Friday, June 4, 2010

JAZOON 2010, Day 3

The 3rd day at JAZOON 2010 had plenty of good talks in the schedule. The day started with a keynote "The Gaia satellite and Data Processing" by William O'Mullane from ESAC.

The main topic of the keynote was about the issues related to the establishment of a satellite carrying a giant telescope, Gaia. He also mentioned that ESAC uses Java for data processing almost exclusively since 2000. Only some scientific numerical calculations are still implemented in Fortran.

From the standpoint of performance, they find the fact that Java is faster than C for an equivalent code, thanks to JIT on an Intel processor. (see the slide photo below) This claim was even noted at DZone.

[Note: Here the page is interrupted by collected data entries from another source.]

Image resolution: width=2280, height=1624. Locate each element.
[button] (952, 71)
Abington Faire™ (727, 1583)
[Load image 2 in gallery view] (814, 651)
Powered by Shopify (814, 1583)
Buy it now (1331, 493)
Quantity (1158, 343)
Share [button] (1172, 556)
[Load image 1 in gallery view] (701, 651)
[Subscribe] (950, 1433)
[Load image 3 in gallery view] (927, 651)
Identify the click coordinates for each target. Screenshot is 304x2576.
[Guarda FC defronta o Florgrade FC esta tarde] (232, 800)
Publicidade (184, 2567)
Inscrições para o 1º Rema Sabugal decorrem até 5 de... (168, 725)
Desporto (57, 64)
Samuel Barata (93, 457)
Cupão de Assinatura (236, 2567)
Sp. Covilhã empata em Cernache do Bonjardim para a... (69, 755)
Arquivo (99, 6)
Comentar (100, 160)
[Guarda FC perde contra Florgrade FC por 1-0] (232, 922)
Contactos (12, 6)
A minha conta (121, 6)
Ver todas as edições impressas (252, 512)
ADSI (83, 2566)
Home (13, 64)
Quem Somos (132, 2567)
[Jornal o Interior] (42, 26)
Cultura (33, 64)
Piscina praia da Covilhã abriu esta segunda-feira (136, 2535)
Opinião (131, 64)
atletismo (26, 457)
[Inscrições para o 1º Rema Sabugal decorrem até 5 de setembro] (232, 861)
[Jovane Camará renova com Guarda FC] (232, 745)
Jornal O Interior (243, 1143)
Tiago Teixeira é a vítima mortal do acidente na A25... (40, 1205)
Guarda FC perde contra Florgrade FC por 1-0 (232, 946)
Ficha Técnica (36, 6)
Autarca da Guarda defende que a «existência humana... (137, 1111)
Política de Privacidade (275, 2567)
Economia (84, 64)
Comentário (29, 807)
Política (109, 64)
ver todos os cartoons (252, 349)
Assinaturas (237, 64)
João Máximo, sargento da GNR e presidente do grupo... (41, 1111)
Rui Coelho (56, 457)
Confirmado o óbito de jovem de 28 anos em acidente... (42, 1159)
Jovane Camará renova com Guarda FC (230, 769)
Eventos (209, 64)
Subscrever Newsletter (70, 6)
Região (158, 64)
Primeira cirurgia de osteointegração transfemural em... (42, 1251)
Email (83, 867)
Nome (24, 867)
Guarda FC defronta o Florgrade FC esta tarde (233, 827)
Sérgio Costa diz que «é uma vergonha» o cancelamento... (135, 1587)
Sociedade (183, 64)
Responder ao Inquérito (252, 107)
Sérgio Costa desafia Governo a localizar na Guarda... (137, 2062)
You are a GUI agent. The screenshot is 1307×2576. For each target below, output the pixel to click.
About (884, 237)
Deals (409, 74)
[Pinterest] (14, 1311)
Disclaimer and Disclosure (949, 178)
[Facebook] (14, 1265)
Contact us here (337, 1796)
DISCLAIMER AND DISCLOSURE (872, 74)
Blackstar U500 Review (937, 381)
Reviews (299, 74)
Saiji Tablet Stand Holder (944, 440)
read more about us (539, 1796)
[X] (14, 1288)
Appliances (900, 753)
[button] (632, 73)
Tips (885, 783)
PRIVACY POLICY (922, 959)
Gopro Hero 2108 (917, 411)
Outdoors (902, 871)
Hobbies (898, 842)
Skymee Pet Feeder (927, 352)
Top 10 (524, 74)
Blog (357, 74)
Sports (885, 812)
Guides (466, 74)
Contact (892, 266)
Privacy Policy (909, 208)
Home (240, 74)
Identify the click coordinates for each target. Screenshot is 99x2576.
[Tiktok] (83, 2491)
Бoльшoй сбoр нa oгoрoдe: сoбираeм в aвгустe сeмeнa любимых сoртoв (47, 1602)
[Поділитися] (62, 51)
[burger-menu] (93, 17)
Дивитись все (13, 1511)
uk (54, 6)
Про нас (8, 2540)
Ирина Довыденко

The limitations of Java that William noted were:

* "Java is not the tracer bullet"
* too little math libraries maintained (the best being ApacheCommon Math)
* poor IEEE standards compliance

The next talk I attended was about Abacus Formula Compiler by Peter Arrenbrecht. The Abacus Formula Compiler is a Java library that enables you to build a spreadsheet functionality into you Java application. It works best if the spreadsheet contains the values and formulas only. Unfortunately it cannot deal with VBA macros. But still, it provides quite a natural way to embed integrate Java with the spreadsheets.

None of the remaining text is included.